Identifying good smoking wood.

Discussion in 'Woods for Smoking' started by master_dman, Mar 28, 2008.

  1. master_dman

    master_dman Meat Mopper

    I have wood from an old apple tree at the moment.. I'm guessing it will last me through the summer..

    I'm already starting to worry about where I will get my next load.

    I have a cabin on the Missouri river in Iowa.. there are lots of dead trees around for the taking. Up until now I've never been really concerned about what types they are. I can easily identify cottonwoods and elms and the like.

    What good smoking trees are indigenous to the area that I should look for? I can pretty much say there aren't any fruit trees growing in the wild out there so what else can I look for?
     
  2. dionysus

    dionysus Meat Mopper OTBS Member

    Here is a list I came across recently, probably not complete but informative none the less ....

    Reference guide for Woods used to Smoke Food

    ACACIA - these trees are in the same family as mesquite. When burned in a smoker, acacia has a flavor similar to mesquite but not quite as heavy. Is a very hot burning wood.

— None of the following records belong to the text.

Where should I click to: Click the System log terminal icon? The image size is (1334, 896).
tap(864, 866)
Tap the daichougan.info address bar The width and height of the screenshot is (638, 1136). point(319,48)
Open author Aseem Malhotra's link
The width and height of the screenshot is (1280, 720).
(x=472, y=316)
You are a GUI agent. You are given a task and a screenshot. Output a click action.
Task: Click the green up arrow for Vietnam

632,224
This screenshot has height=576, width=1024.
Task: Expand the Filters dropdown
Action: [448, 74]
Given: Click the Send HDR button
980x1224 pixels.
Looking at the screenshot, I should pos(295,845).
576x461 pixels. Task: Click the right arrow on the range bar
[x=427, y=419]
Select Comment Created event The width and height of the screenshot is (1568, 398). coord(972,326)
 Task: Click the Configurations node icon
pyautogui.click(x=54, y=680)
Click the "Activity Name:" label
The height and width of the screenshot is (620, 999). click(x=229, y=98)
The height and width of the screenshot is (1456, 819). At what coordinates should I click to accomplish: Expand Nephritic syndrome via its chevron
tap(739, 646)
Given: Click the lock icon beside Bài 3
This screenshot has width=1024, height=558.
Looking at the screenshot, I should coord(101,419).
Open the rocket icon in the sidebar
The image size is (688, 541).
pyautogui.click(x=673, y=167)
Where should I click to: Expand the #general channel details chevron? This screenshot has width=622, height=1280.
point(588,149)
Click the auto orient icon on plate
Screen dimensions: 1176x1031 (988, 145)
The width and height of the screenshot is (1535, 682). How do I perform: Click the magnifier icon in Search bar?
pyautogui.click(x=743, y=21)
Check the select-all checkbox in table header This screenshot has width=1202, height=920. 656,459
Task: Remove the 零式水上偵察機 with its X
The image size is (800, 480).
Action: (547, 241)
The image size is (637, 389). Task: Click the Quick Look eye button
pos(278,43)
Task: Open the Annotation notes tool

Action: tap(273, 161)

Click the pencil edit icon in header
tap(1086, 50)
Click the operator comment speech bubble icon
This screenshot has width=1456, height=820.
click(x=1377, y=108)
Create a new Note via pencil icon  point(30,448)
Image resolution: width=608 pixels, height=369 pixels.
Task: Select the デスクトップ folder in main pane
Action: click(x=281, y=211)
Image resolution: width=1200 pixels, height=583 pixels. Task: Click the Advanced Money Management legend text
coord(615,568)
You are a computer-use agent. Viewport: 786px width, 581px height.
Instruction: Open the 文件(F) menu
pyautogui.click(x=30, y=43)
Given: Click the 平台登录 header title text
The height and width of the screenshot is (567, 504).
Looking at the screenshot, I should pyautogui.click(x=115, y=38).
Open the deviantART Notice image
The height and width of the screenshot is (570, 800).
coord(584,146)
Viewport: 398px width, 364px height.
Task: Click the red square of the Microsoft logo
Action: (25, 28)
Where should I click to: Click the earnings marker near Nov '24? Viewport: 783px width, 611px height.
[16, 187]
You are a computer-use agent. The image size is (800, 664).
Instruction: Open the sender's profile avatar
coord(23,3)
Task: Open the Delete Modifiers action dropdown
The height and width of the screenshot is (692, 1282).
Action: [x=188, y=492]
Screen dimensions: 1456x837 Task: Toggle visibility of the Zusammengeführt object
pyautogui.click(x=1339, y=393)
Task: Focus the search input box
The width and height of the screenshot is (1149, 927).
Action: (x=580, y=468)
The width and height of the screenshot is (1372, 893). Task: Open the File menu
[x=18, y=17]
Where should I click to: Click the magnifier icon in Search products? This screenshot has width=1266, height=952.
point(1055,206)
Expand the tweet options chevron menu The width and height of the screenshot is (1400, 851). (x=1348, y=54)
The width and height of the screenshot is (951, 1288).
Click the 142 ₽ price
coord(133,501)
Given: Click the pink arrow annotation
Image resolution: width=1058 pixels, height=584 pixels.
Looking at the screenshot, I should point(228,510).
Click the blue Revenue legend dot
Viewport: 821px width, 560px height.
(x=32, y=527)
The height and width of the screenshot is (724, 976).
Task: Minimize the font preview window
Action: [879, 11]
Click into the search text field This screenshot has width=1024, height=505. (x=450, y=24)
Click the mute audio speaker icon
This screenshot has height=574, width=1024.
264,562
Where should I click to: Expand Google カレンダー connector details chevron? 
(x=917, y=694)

    ALDER - Very delicate with a hint of sweetness. Good with fish, pork, poultry, and light-meat game birds.

    ALMOND - A sweet smoke flavor, light ash. Good with all meats.

    APPLE - Very mild with a subtle fruity flavor, slightly sweet. Good with poultry (turns skin dark brown) and pork.

    ASH - Fast burner, light but distinctive flavor. Good with fish and red meats.

    BIRCH - Medium-hard wood with a flavor similar to maple. Good with pork and poultry.

    CHERRY - Mild and fruity. Good with poultry, pork and beef. Some List members say the cherry wood is the best wood for smoking. Wood from chokecherry trees may produce a bitter flavor.

    COTTONWOOD - It is a softer wood than alder and very subtle in flavor. Use it for fuel but use some chunks of other woods (hickory, oak, pecan) for more flavor. Don't use green cottonwood for smoking.

    CRABAPPLE - Similar to apple wood.

    GRAPEVINES - Tart. Provides a lot of smoke. Rich and fruity. Good with poultry, red meats, game and lamb.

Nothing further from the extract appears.